Reading Material – February 18, 2024

Ross Douthat, Where Should Agnostics Go on Sundays?

For [Perry] Bacon himself, the key obstacle to a return to churchgoing seems to be the fear of a kind of intellectual inconsistency or hypocrisy, for himself but especially as a parent. “I don’t want to take her to a place that has a specific view of the world,” he writes of his daughter, “as well as answers to the big questions and then have to explain to Charlotte that some people agree with all of the church’s ideas, Dad agrees with only some and many other people don’t agree with any.”

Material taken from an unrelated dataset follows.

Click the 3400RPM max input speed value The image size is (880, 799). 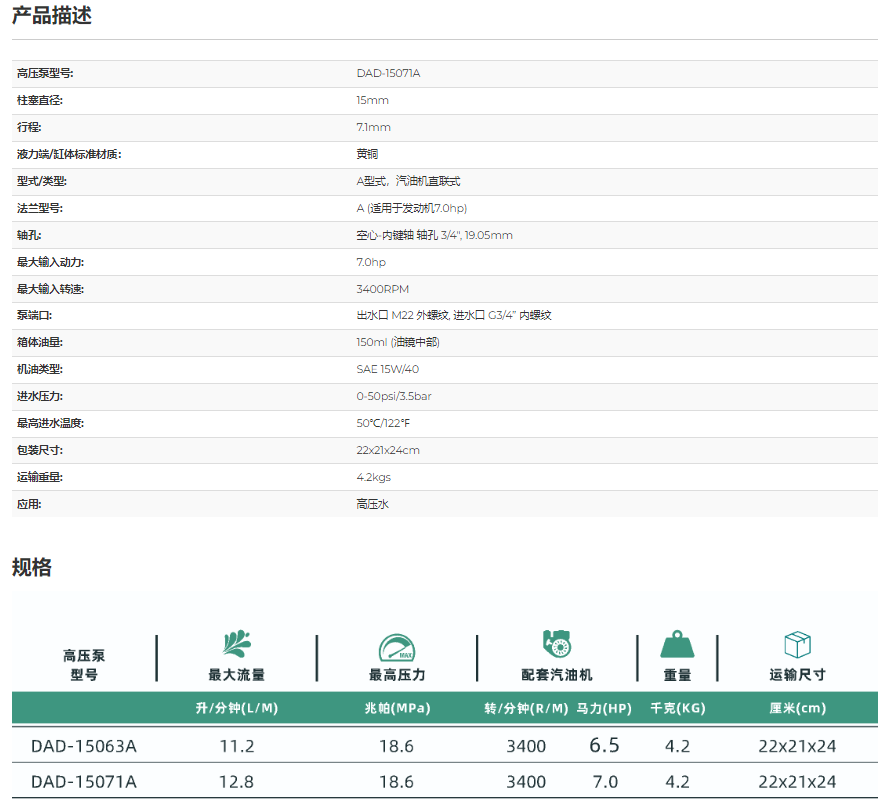pos(383,289)
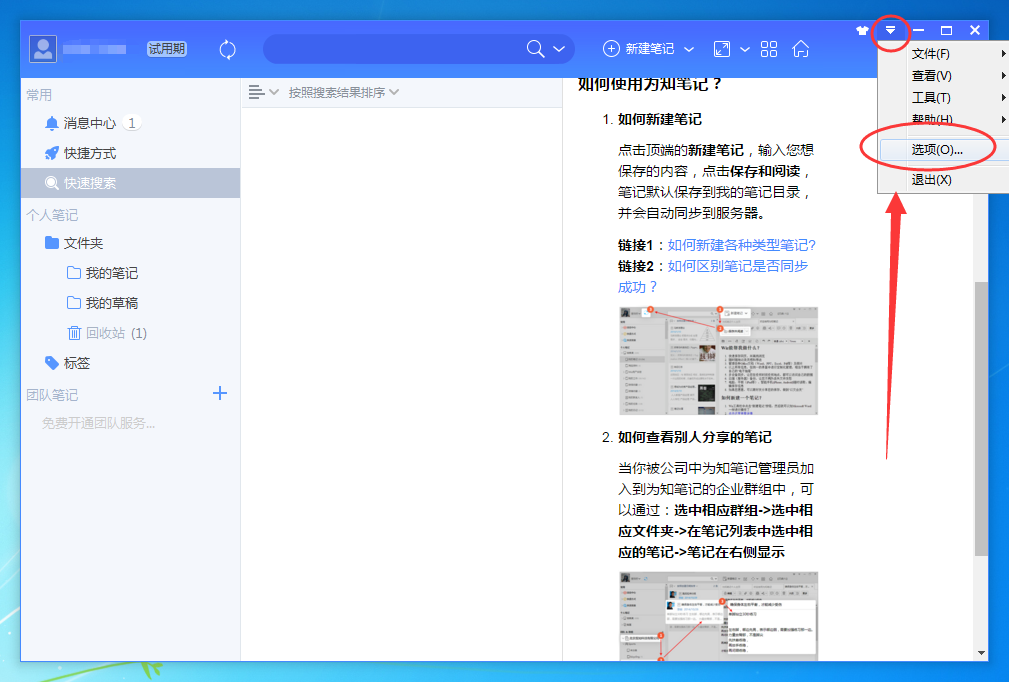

To which I might respond: Why not? The desire to bring up your child inside a coherent world picture that parents and schools and churches all mutually reinforce is an admirable one; it speaks to the natural human desire for wholeness and integration. But if that kind of environment doesn’t exist for you, if you yourself don’t have a world picture that fully integrates the political and the moral with the metaphysical, then introducing your kids to a multiplicity of experiences and values and acknowledging upfront that people have different answers to the big questions and you can value institutions without fully agreeing with them — all this seems like an entirely responsible way to parent.

Aaron Lake Smith, Finding God in Punk Anarchism

I wanted to be working for the spirit and the common good, but as with all compromised positions in life, didn’t know how to extract myself from the mire or start over.